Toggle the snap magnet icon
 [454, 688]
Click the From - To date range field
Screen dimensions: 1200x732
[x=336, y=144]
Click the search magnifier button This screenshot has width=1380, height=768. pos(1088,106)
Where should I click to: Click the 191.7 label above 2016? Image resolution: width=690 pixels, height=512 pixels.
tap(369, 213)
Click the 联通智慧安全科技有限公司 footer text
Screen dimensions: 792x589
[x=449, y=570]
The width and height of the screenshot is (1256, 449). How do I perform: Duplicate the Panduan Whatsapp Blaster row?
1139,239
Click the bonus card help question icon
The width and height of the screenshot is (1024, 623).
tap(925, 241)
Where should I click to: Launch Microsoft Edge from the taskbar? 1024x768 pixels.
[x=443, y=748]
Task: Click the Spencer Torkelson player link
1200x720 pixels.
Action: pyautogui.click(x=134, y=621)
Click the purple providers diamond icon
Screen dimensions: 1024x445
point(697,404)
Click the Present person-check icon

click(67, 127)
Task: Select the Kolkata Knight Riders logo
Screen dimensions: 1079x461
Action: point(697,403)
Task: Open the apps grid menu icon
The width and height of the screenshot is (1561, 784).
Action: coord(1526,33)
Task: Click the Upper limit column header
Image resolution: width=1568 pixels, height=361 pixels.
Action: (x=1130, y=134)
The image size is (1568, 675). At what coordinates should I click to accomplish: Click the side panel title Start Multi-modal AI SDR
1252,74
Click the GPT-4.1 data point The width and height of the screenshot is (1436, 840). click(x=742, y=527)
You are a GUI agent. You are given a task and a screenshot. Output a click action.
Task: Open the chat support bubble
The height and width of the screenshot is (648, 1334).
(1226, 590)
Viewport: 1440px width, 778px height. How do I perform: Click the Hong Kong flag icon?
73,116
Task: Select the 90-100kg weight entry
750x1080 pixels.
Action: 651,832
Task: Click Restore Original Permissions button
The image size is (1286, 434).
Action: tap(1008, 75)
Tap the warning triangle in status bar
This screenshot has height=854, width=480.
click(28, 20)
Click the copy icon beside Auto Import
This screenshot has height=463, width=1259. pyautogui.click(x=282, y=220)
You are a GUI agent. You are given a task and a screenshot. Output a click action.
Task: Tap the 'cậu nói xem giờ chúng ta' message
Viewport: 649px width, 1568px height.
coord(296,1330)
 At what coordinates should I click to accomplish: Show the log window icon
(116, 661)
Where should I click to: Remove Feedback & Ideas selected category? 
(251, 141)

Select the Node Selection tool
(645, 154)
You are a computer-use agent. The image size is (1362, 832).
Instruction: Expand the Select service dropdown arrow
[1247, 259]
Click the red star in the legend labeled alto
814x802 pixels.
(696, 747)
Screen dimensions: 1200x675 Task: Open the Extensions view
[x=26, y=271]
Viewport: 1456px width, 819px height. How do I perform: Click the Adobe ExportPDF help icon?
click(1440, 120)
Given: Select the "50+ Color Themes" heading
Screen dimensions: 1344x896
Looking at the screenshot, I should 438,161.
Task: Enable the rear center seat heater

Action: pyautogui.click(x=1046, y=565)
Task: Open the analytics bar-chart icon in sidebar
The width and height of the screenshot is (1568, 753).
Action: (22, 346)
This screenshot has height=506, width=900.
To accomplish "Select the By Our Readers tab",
* * * *
• REQUIREMENT
Reproduce the listing above verbatim, every line from first to last, with no changes.

• EXERCISE RESULT
Toggle the snap magnet icon
 [454, 688]
Click the From - To date range field
Screen dimensions: 1200x732
[x=336, y=144]
Click the search magnifier button This screenshot has width=1380, height=768. pos(1088,106)
Where should I click to: Click the 191.7 label above 2016? Image resolution: width=690 pixels, height=512 pixels.
tap(369, 213)
Click the 联通智慧安全科技有限公司 footer text
Screen dimensions: 792x589
[x=449, y=570]
The width and height of the screenshot is (1256, 449). How do I perform: Duplicate the Panduan Whatsapp Blaster row?
1139,239
Click the bonus card help question icon
The width and height of the screenshot is (1024, 623).
tap(925, 241)
Where should I click to: Launch Microsoft Edge from the taskbar? 1024x768 pixels.
[x=443, y=748]
Task: Click the Spencer Torkelson player link
1200x720 pixels.
Action: pyautogui.click(x=134, y=621)
Click the purple providers diamond icon
Screen dimensions: 1024x445
point(697,404)
Click the Present person-check icon

click(67, 127)
Task: Select the Kolkata Knight Riders logo
Screen dimensions: 1079x461
Action: point(697,403)
Task: Open the apps grid menu icon
The width and height of the screenshot is (1561, 784).
Action: coord(1526,33)
Task: Click the Upper limit column header
Image resolution: width=1568 pixels, height=361 pixels.
Action: (x=1130, y=134)
The image size is (1568, 675). At what coordinates should I click to accomplish: Click the side panel title Start Multi-modal AI SDR
1252,74
Click the GPT-4.1 data point The width and height of the screenshot is (1436, 840). click(x=742, y=527)
You are a GUI agent. You are given a task and a screenshot. Output a click action.
Task: Open the chat support bubble
The height and width of the screenshot is (648, 1334).
(1226, 590)
Viewport: 1440px width, 778px height. How do I perform: Click the Hong Kong flag icon?
73,116
Task: Select the 90-100kg weight entry
750x1080 pixels.
Action: 651,832
Task: Click Restore Original Permissions button
The image size is (1286, 434).
Action: tap(1008, 75)
Tap the warning triangle in status bar
This screenshot has height=854, width=480.
click(28, 20)
Click the copy icon beside Auto Import
This screenshot has height=463, width=1259. pyautogui.click(x=282, y=220)
You are a GUI agent. You are given a task and a screenshot. Output a click action.
Task: Tap the 'cậu nói xem giờ chúng ta' message
Viewport: 649px width, 1568px height.
coord(296,1330)
 At what coordinates should I click to accomplish: Show the log window icon
(116, 661)
Where should I click to: Remove Feedback & Ideas selected category? 
(251, 141)

Select the Node Selection tool
(645, 154)
You are a computer-use agent. The image size is (1362, 832).
Instruction: Expand the Select service dropdown arrow
[1247, 259]
Click the red star in the legend labeled alto
814x802 pixels.
(696, 747)
Screen dimensions: 1200x675 Task: Open the Extensions view
[x=26, y=271]
Viewport: 1456px width, 819px height. How do I perform: Click the Adobe ExportPDF help icon?
click(1440, 120)
Given: Select the "50+ Color Themes" heading
Screen dimensions: 1344x896
Looking at the screenshot, I should 438,161.
Task: Enable the rear center seat heater

Action: pyautogui.click(x=1046, y=565)
Task: Open the analytics bar-chart icon in sidebar
The width and height of the screenshot is (1568, 753).
Action: (22, 346)
This screenshot has height=506, width=900.
To accomplish "Select the By Our Readers tab",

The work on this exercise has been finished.